Provided passage >>
+===+

B) How many eagles in a row?
C) How many holes-in-one in a row?
The key here is to realize that you have a population size of 2,000 person-games. So, in order to reach this significance level, you would need to see an event that would happen less often than once in 200,000 person-games solely by chance.
A) Birdie-or-better streaks: The probability of getting a birdie or better in a single game is 2/5 + 1/40 + 1/2,000 = 0.4255, which is 1 in about 2.35 games. Let’s call this B. The lowest power of B that exceeds 200,000 is B15, which is more than 368,000 (B14 is about 157,000). So, a birdie-or-better streak of 15 or more for anyone in the group would satisfy this stringent criterion, but one of 14 would not. If you suspected an individual player, you would need to see an event that happens less frequently than once in 20,000 games, which would happen with a birdie-or-better streak of 12. (Note that the actual number of opportunities to have streaks of these lengths is slightly smaller: It is actually 1,850 games for the group and 188 games for the individual player, but that doesn’t make a difference in this case).
Note that these are the frequencies for expert players, and suspicious streaks for most groups and individuals would be smaller. To apply this criterion in practice you would need to determine the corresponding birdie, eagle and hole-in-one frequencies that you are seeing and also take into account the number of games that have been played in your group.
B) Eagle-or-better streaks: The probability for an eagle or better is 1/40 + 1/2,000 = 0.0255, or about 1 in 39.2. The streak lengths that exceed our significance level are 4 for the group and 3 for a suspected individual.
C) Hole-in-one streaks: The streak length that exceeds our significance level is 2 both for the group and for a suspected individual.
There is a caveat to the last two answers: These are rare events, and the sample size is very small, so you have to be careful. Most statisticians would generally wait until they had seen at least five or more instances of eagles or holes-in-one, not necessarily as part of a streak, before they were comfortable applying a significance test.
Question 3
It’s entirely possible that the frequency of good results in your group is significantly higher than the frequency predicted by chance, without anyone cheating. How would you explain this?

+===+

What you need to do >>
Continue the passage on birdie, eagle and hole-in-one streaks from its last sentence. The lines that come next are taken from a separate source.

Source data >>
+===+

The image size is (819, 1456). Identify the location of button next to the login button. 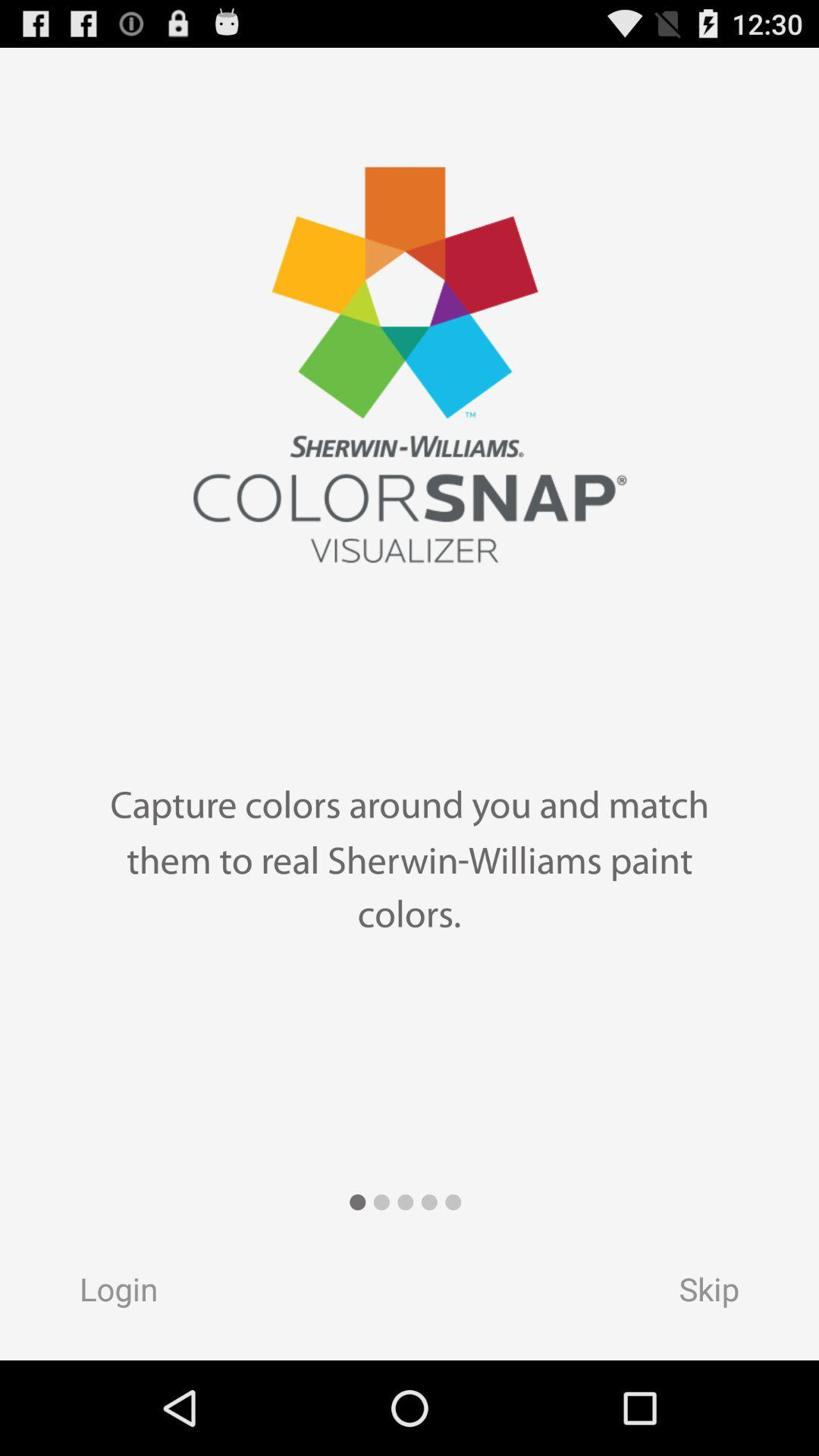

+===+

Exercise result >>
One possible reason for this, as Rob Corlett explains, could be that “the players all keep assiduous records of every result.” As I explained in the prelude to puzzle 4, Wordle answers are not due to be repeated for five years or so under the current setup. So even if no one cheats or knows all the words on the answer list, this information can still help any individual or group gradually perform better.
But there is also another reason: The list may not be well randomized. In playing Wordle over the last several months, I noticed that whenever there was a choice between two or more words, the simpler words were more likely to be correct than the less common words. For example, if you had A, N and E and the choices left were words like “sneak,” “hyena” and “enema,” you could unhesitatingly play the simplest word (“sneak” in this instance) and you’d be correct much more often than you would expect by pure chance. I actually used an English prose word frequency list to check how common the answers I was encountering over two months were compared to an average word in the Wordle answer list. The answers I encountered were about 25% more common than the average word on the Wordle answer list, and more importantly, for the rarest words on the list (the bottom 10%), only a third as many showed up as answers as were supposed to. Eagles happened with a frequency closer to 1/20 rather than the 1/40 based on pure chance. So it seems that the Wordle answer sequence is not well randomized, and either it’s front-loaded with simpler words or we happen to be going through a portion of the list that consists of simpler words.
A significant recent change is that The New York Times appointed a Wordle editor to program the day’s word starting November 7. Since then, the removal of difficult or offensive words from the pre-sequenced list has become more common, including the replacement, behind the scenes, of words like “ombre,” “vomit” and “fanny.” While I understand the need for the Times to sanitize and simplify Wordle words to prevent outrage from the millions of people playing, it makes the game less random and that much more predictable. Even worse is the unfortunate editorial tendency in the past few weeks to pick a word to suit the day, such as “feast” on Thanksgiving Day and “medal” on Veterans Day. This amounts to giving an extra clue about the word even before the game starts, making the puzzle easier and detracting from its rich information theory connection. I do hope this is a temporary aberration because randomness is an essential element of this game. Most people who gave feedback to The New York Times about these editorial choices felt the same way.
Our fourth puzzle was based on the fact that, under its current architecture, Wordle solutions will never repeat until the list runs out after five years or so.
Puzzle 4
Consider a person with a perfect memory of past solutions. To such a person, the answer would be obvious on the last day of Wordle’s 2,309-word list. Can you quickly estimate how many holes-in-one this person would expect to get over the duration of the entire list, without doing the actual calculation? Then if you can, try and do the actual calculation.
Rob Corlett answered this perfectly, logically estimating the answer to be 8.25, and then calculating the answer to be 8.32. Corlett’s key calculations are quoted below. You can check the comment for the excellent estimation technique.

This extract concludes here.